__Dokumentauszug__.
Der Pontifex hatte mit einem missverständlichen Appell zu Friedensverhandlungen in Russlands Angriffskrieg gegen die Ukraine massiven Widerspruch ausgelöst. Die Äußerungen des katholischen Kirchen-Oberhaupts wurden in der Ukraine und bei vielen ihrer Unterstützer als einseitiger Appell allein an Kiew verstanden - von manchen gar als Aufruf zur Kapitulation. Der 87-Jährige gebrauchte in einem am Wochenende veröffentlichten Interview des Schweizer Fernsehens mit Blick auf Schwierigkeiten der ukrainischen Armee auch das Wort von der "weißen Fahne" - in Kriegszeiten seit Jahrhunderten das Zeichen der Kapitulation, also der kampflosen Aufgabe gegen die feindlichen Truppen.
Vor Selenskyj hatte bereits Außenminister Dmytro Kuleba den Vorstoß des Papstes in ähnlichen Worten zurückgewiesen. "Der Stärkste ist derjenige, der im Kampf zwischen Gut und Böse auf der Seite des Guten steht und nicht versucht, sie auf die gleiche Stufe zu stellen und dies 'Verhandlungen' zu nennen", sagte er. Der ehemalige ukrainische Botschafter in Österreich, Olexander Scherba, nannte Franziskus einen "Kleingläubigen". Der ukrainische Botschafter beim Heiligen Stuhl, Andrij Jurasch, fragte auf X, ob im Zweiten Weltkrieg jemand mit Hitler ernsthaft über Frieden gesprochen und die weiße Fahne geschwenkt habe, um ihn zu befrieden.
Die ukrainische Menschenrechtsaktivistin Oleksandra Matwijtschuk erklärte laut Kathpress, dass eine Kapitulation für die Ukraine russische Besatzung bedeute. Das heiße "Folter, sexuelle Gewalt, zwangsweises Verschwinden, Ablehnung der eigenen Identität, Zwangsadoption der eigenen Kinder, Filtrationslager und Massengräber", sagte Matwijtschuk. "Die Besatzung ist nur eine andere Form des Krieges", so die Vorsitzende des Kiewer Zentrums für bürgerliche Freiheiten, das 2022 den Friedensnobelpreis erhielt.
Die Co-Gründerin des "Internationalen Zentrums für den Ukrainischen Sieg", Olena Haluschka, schrieb auf X: "Der Papst sollte endlich den Mut haben, einen Aggressor zu verurteilen, anstatt dem Opfer vorzuwerfen, dass es sich gegen einen Völkermord wehrt."
Polens Außenminister Radoslaw Sikorski twitterte: "Wie wäre es, wenn man zum Ausgleich Putin ermutigt, den Mut zu haben, seine Armee aus der Ukraine abzuziehen? Dann würde sofort Frieden einkehren, ohne dass Verhandlungen nötig wären", schrieb Sikorski am Sonntag auf X.
Auch aus Deutschland kam Kritik. "Ich frage mich wirklich, was er sich dabei gedacht hat", sagte die deutsche Außenministerin Annalena Baerbock (Grüne) Sonntagabend in der ARD-Sendung "Caren Miosga. Wenn es eine minimale Chance gebe, dass das russische Regime Gesprächsbereitschaft zeige, "dann wäre die ganze Welt da und würde reden. Nur leider sehen wir jeden Tag das Gegenteil".

__Bereitgestellte Angaben__.

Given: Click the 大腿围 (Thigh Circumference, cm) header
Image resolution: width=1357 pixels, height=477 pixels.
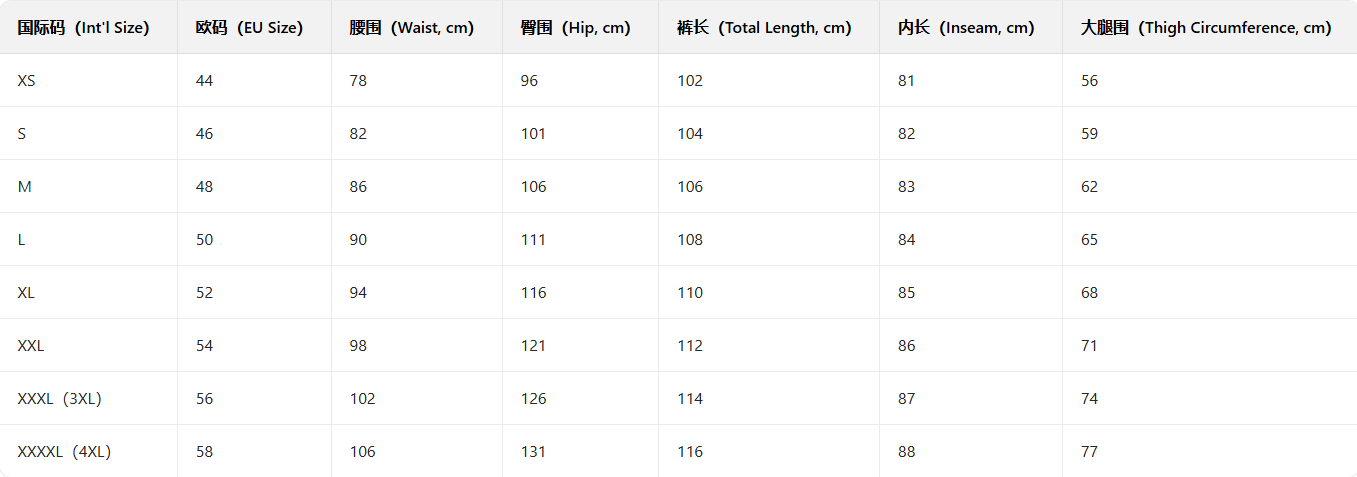Looking at the screenshot, I should tap(1206, 28).
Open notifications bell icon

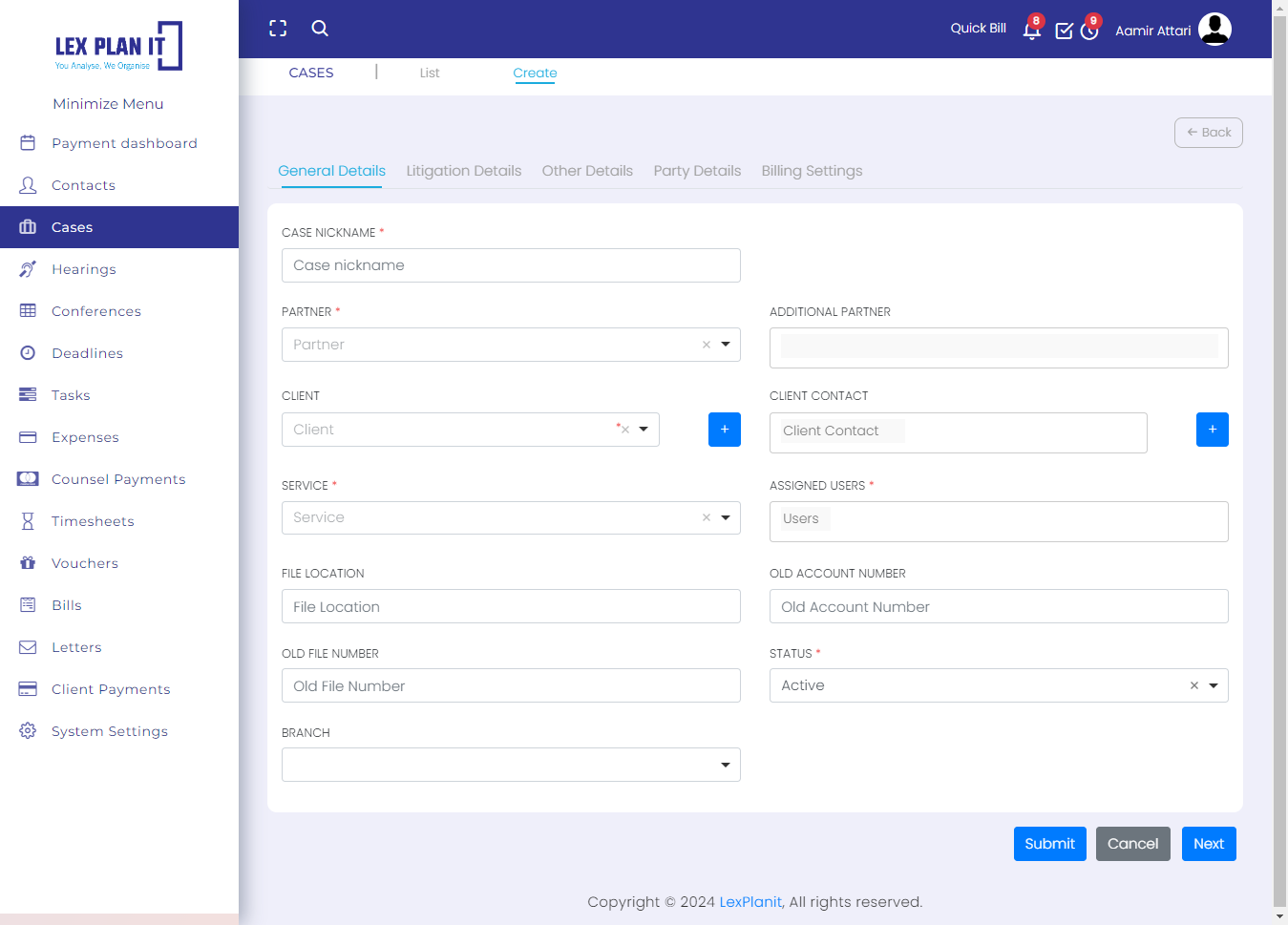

__Zu lösende Aufgaben__.
1. Beantworte zum Artikel über die Kritik am Papst kurz diese Fragen:
(a) Wie alt ist das katholische Kirchen-Oberhaupt?
(b) Welches Amt bekleidet Andrij Jurasch?
(c) In welchem Jahr erhielt das Kiewer Zentrum für bürgerliche Freiheiten den Friedensnobelpreis?
2. Schreibe die Fortsetzung des Artikels über die Kritik am Papst im Anschluss an seinen letzten Satz.

__Erwartete Antworten__.
1.
(a) 87 Jahre
(b) Er ist ukrainischer Botschafter beim Heiligen Stuhl.
(c) 2022

2.
Unterdessen versuchte der Vatikan, die umstrittenen Äußerungen des Papstes einzuordnen. Das zum Heiligen Stuhl gehörende Online-Portal "Vatican News" verbreitete am Sonntag in mehreren Sprachen, darunter auch Ukrainisch, einen Bericht über eine entsprechende Erklärung von Vatikansprecher Matteo Bruni. Demnach präzisierte Bruni, der Papst habe damit "vor allem zu einem Waffenstillstand aufrufen und den Mut zu Verhandlungen wiederbeleben" wollen.
Die Samstagabend von Medien verbreiteten Papstworte stammen aus einem Interview des Katholischen Kirchenoberhauptes mit dem italienischsprachigen Schweizer Rundfunk RSI, das am 20. März in voller Länge ausgestrahlt werden soll. Mit den Aussagen, wonach die Ukraine "den Mut zur weißen Flagge und zu Verhandlungen" haben solle, habe der Pontifex das Bild der weißen Fahne aufgegriffen, das der Interviewer eingeführt habe, erläuterte Vatikan-Sprecher Bruni. Sinn der Aussage sei, dass Franziskus sich eine "diplomatische Lösung für einen gerechten und dauerhaften Frieden" wünsche.
"An anderer Stelle des Interviews, in dem er von einer anderen Konfliktsituation spricht, sich aber auf jede Kriegssituation bezieht, stellte der Papst weiter klar, dass eine Verhandlung 'niemals eine Kapitulation' ist", zitierte das Portal den Vatikan-Sprecher.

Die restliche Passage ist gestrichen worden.